Ethiopian officials have demanded the return of all items of Ethiopian origin, from the Victoria and Albert (V&A) Museum in London. This follows a 2018 exhibition of Ethiopian artefacts at the V&A—the world’s largest museum of decorative arts—many of which were looted from Magdala. Fought in April 1868, the Battle of Magdala was between British forces commanded by Robert Napier, and the Ethiopian Empire led by Tewodros II.

With much of his empire in rebellion, Tewodros II had requested military assistance from various European empires—Russian, Prussian, Austrian, British, French—with no response. He imprisoned about three dozen European officials and missionaries in an attempt to draw attention to himself and his request. Instead, the British, supported by the Bombay Army, launched a punitive siege on the Emperor’s fortress at Magdala.

Napier and his men bombarded the fortress and burnt the city. Facing defeat and unwilling to be captured, Tewodros II committed suicide with his pistol—which ironically, had been a gift from Queen Victoria. His wife, Queen Terunesh, with her son, Alemayehu, were taken into custody by Napier to be sent to England. But the Empress never made it, dying shortly from illness. Alemayehu died a few years later at the age of 19.
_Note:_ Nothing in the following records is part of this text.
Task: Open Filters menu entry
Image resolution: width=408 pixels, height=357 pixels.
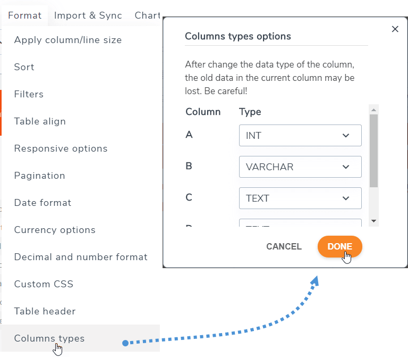Action: pos(29,94)
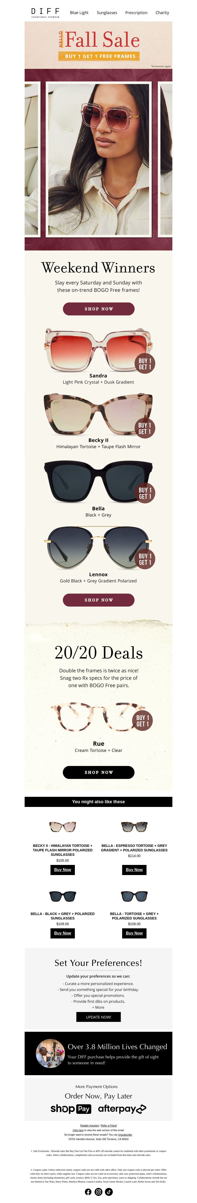Open the Facebook icon in footer
This screenshot has height=1203, width=197.
click(x=88, y=1192)
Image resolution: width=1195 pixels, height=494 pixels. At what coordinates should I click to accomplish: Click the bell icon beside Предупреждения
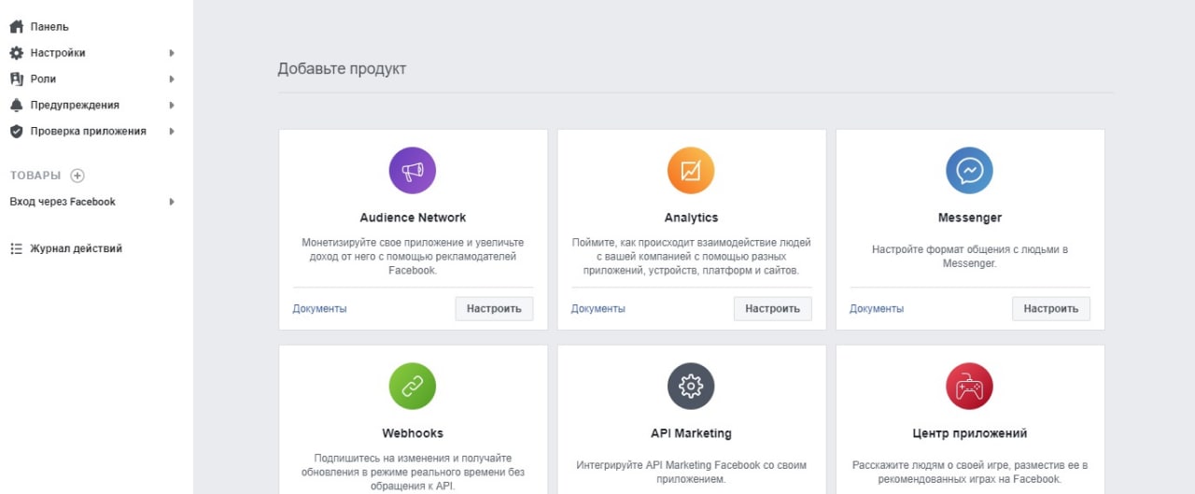[16, 106]

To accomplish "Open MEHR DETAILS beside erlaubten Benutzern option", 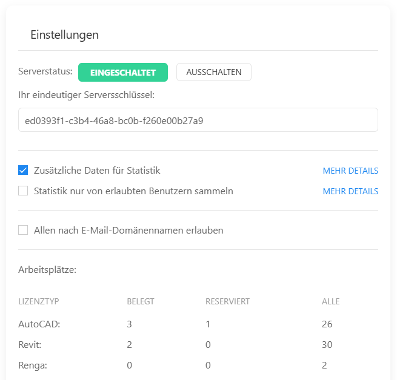I will 350,191.
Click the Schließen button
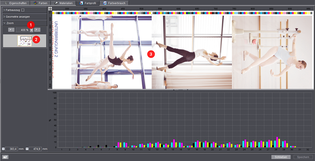 tap(281, 157)
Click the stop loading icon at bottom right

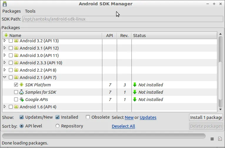(x=212, y=139)
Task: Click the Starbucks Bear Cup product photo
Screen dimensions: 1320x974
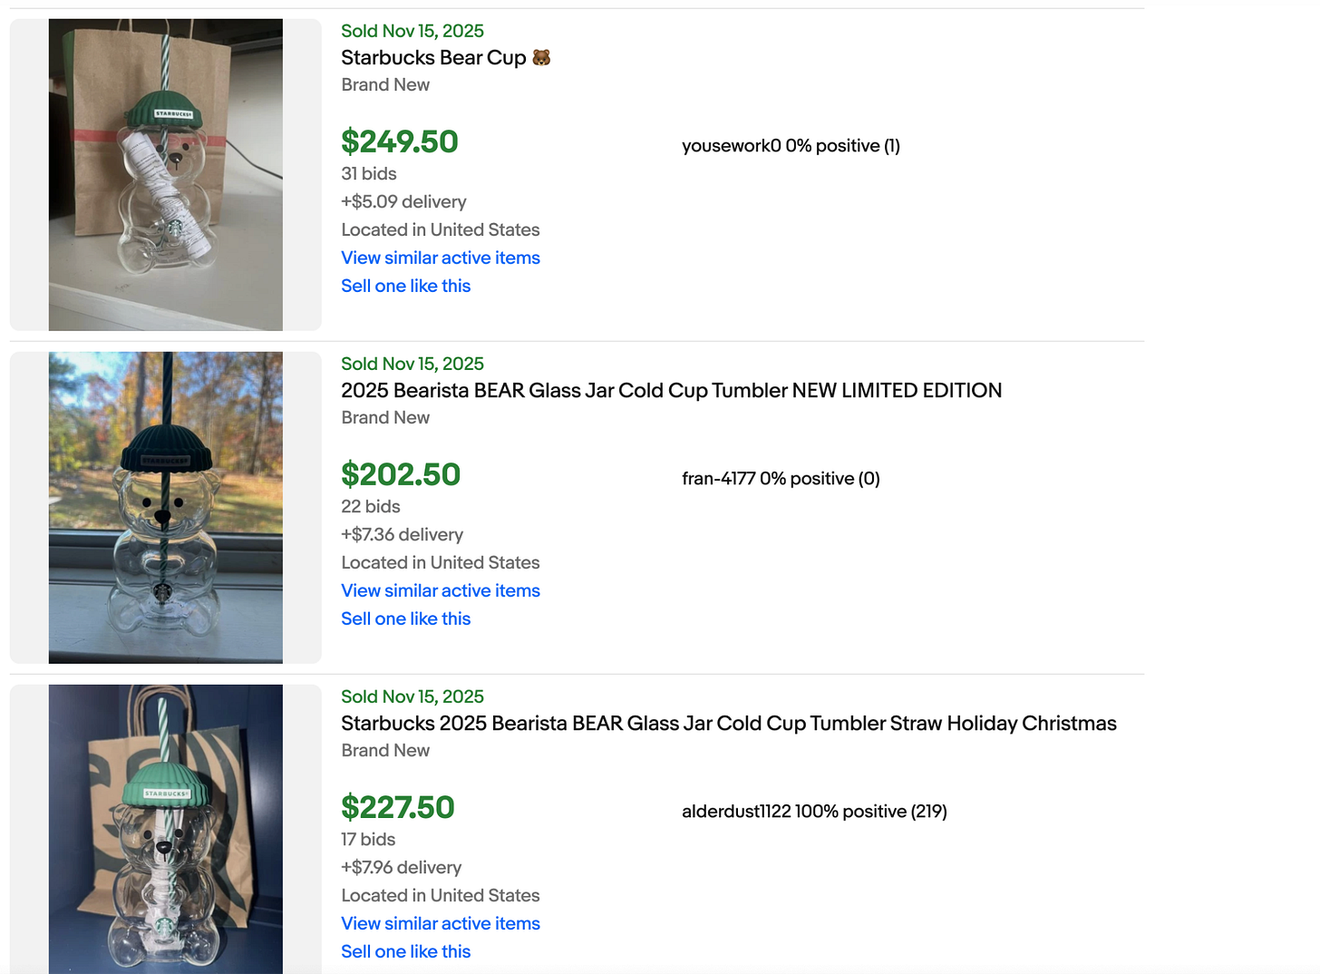Action: [165, 174]
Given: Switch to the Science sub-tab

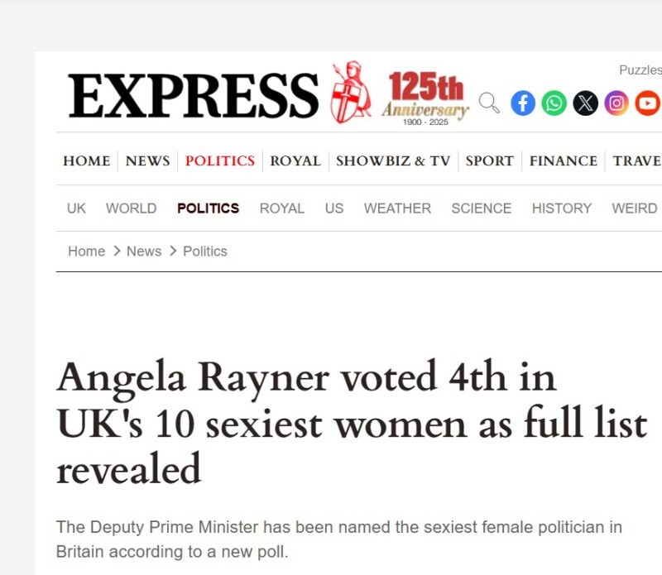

Following their victory, the British expedition ransacked the Magdala fortress as “punishment,” plundering a large amount of treasure, manuscripts and many religious items. They required 15 elephants and nearly 200 mules to transport all this loot. These items were sent to England and are now at the V&A.

The V&A’s director has commented on the possibilities of establishing a “long-term loan with a cultural institution in Ethiopia,” but so far there is no mention of the outright return of these stolen items. An Ethiopian official has been quoted saying their government would not accept these items on loan.